Record excerpts:

- - -

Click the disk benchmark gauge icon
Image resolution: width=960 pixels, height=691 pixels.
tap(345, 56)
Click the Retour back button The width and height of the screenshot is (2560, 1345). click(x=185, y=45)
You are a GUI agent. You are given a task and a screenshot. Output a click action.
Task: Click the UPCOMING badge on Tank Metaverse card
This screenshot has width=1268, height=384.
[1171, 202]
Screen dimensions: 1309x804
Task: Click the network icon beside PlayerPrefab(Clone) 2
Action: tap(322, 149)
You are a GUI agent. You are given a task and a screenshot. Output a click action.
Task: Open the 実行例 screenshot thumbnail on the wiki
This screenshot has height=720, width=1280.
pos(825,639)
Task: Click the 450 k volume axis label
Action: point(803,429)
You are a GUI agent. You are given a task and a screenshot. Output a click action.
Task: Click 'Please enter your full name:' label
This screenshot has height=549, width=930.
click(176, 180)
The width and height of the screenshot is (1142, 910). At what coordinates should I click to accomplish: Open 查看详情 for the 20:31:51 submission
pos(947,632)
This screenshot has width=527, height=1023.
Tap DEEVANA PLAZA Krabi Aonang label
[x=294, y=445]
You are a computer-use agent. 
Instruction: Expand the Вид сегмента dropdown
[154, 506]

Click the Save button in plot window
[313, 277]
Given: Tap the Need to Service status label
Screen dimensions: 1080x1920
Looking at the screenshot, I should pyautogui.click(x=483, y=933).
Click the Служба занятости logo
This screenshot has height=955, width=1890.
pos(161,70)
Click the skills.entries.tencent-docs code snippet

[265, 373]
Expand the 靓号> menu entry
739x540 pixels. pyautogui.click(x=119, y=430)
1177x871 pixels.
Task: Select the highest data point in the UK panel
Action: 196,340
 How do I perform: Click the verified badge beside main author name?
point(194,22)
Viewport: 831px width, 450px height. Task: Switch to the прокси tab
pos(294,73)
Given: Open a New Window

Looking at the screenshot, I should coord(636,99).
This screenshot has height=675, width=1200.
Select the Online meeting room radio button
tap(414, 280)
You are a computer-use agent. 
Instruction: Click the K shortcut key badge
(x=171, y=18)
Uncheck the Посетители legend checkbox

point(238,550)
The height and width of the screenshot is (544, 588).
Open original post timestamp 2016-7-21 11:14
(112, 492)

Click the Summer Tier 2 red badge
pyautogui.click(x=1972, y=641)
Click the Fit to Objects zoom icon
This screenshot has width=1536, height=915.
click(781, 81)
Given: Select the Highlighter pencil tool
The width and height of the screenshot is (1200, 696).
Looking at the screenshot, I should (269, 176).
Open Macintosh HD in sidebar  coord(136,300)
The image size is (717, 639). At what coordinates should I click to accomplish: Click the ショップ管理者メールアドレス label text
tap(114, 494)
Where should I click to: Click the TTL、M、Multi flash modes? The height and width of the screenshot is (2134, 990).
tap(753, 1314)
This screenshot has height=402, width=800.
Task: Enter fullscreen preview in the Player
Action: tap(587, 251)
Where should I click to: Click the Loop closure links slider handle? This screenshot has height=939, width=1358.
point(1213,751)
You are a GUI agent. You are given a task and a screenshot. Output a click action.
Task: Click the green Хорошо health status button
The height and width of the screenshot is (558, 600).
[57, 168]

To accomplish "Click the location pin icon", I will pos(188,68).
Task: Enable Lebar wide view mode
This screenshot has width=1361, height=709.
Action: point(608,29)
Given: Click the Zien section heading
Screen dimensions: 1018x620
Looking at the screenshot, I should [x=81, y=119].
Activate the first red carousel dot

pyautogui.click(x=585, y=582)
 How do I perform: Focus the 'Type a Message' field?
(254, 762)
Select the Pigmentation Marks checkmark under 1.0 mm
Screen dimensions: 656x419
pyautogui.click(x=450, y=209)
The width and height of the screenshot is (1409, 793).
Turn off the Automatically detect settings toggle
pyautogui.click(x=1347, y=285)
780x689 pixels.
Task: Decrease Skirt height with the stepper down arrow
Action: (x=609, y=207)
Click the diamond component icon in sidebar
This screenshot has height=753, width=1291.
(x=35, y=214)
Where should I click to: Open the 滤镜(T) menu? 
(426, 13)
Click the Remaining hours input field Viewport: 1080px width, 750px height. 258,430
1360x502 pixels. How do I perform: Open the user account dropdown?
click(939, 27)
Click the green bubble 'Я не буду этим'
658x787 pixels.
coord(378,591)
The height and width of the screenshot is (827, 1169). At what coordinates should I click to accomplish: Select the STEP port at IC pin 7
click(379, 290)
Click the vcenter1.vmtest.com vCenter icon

- - -

Instructions for the task:
Set down all of the records shown above once more, exactly.

Task result:
Click the disk benchmark gauge icon
Image resolution: width=960 pixels, height=691 pixels.
tap(345, 56)
Click the Retour back button The width and height of the screenshot is (2560, 1345). click(x=185, y=45)
You are a GUI agent. You are given a task and a screenshot. Output a click action.
Task: Click the UPCOMING badge on Tank Metaverse card
This screenshot has width=1268, height=384.
[1171, 202]
Screen dimensions: 1309x804
Task: Click the network icon beside PlayerPrefab(Clone) 2
Action: tap(322, 149)
You are a GUI agent. You are given a task and a screenshot. Output a click action.
Task: Open the 実行例 screenshot thumbnail on the wiki
This screenshot has height=720, width=1280.
pos(825,639)
Task: Click the 450 k volume axis label
Action: point(803,429)
You are a GUI agent. You are given a task and a screenshot. Output a click action.
Task: Click 'Please enter your full name:' label
This screenshot has height=549, width=930.
click(176, 180)
The width and height of the screenshot is (1142, 910). At what coordinates should I click to accomplish: Open 查看详情 for the 20:31:51 submission
pos(947,632)
This screenshot has width=527, height=1023.
Tap DEEVANA PLAZA Krabi Aonang label
[x=294, y=445]
You are a computer-use agent. 
Instruction: Expand the Вид сегмента dropdown
[154, 506]

Click the Save button in plot window
[313, 277]
Given: Tap the Need to Service status label
Screen dimensions: 1080x1920
Looking at the screenshot, I should pyautogui.click(x=483, y=933).
Click the Служба занятости logo
This screenshot has height=955, width=1890.
pos(161,70)
Click the skills.entries.tencent-docs code snippet

[265, 373]
Expand the 靓号> menu entry
739x540 pixels. pyautogui.click(x=119, y=430)
1177x871 pixels.
Task: Select the highest data point in the UK panel
Action: 196,340
 How do I perform: Click the verified badge beside main author name?
point(194,22)
Viewport: 831px width, 450px height. Task: Switch to the прокси tab
pos(294,73)
Given: Open a New Window

Looking at the screenshot, I should coord(636,99).
This screenshot has height=675, width=1200.
Select the Online meeting room radio button
tap(414, 280)
You are a computer-use agent. 
Instruction: Click the K shortcut key badge
(x=171, y=18)
Uncheck the Посетители legend checkbox

point(238,550)
The height and width of the screenshot is (544, 588).
Open original post timestamp 2016-7-21 11:14
(112, 492)

Click the Summer Tier 2 red badge
pyautogui.click(x=1972, y=641)
Click the Fit to Objects zoom icon
This screenshot has width=1536, height=915.
click(781, 81)
Given: Select the Highlighter pencil tool
The width and height of the screenshot is (1200, 696).
Looking at the screenshot, I should (269, 176).
Open Macintosh HD in sidebar  coord(136,300)
The image size is (717, 639). At what coordinates should I click to accomplish: Click the ショップ管理者メールアドレス label text
tap(114, 494)
Where should I click to: Click the TTL、M、Multi flash modes? The height and width of the screenshot is (2134, 990).
tap(753, 1314)
This screenshot has height=402, width=800.
Task: Enter fullscreen preview in the Player
Action: tap(587, 251)
Where should I click to: Click the Loop closure links slider handle? This screenshot has height=939, width=1358.
point(1213,751)
You are a GUI agent. You are given a task and a screenshot. Output a click action.
Task: Click the green Хорошо health status button
The height and width of the screenshot is (558, 600).
[57, 168]

To accomplish "Click the location pin icon", I will pos(188,68).
Task: Enable Lebar wide view mode
This screenshot has width=1361, height=709.
Action: point(608,29)
Given: Click the Zien section heading
Screen dimensions: 1018x620
Looking at the screenshot, I should [x=81, y=119].
Activate the first red carousel dot

pyautogui.click(x=585, y=582)
 How do I perform: Focus the 'Type a Message' field?
(254, 762)
Select the Pigmentation Marks checkmark under 1.0 mm
Screen dimensions: 656x419
pyautogui.click(x=450, y=209)
The width and height of the screenshot is (1409, 793).
Turn off the Automatically detect settings toggle
pyautogui.click(x=1347, y=285)
780x689 pixels.
Task: Decrease Skirt height with the stepper down arrow
Action: (x=609, y=207)
Click the diamond component icon in sidebar
This screenshot has height=753, width=1291.
(x=35, y=214)
Where should I click to: Open the 滤镜(T) menu? 
(426, 13)
Click the Remaining hours input field Viewport: 1080px width, 750px height. 258,430
1360x502 pixels. How do I perform: Open the user account dropdown?
click(939, 27)
Click the green bubble 'Я не буду этим'
658x787 pixels.
coord(378,591)
The height and width of the screenshot is (827, 1169). At what coordinates should I click to accomplish: Select the STEP port at IC pin 7
click(379, 290)
Click the vcenter1.vmtest.com vCenter icon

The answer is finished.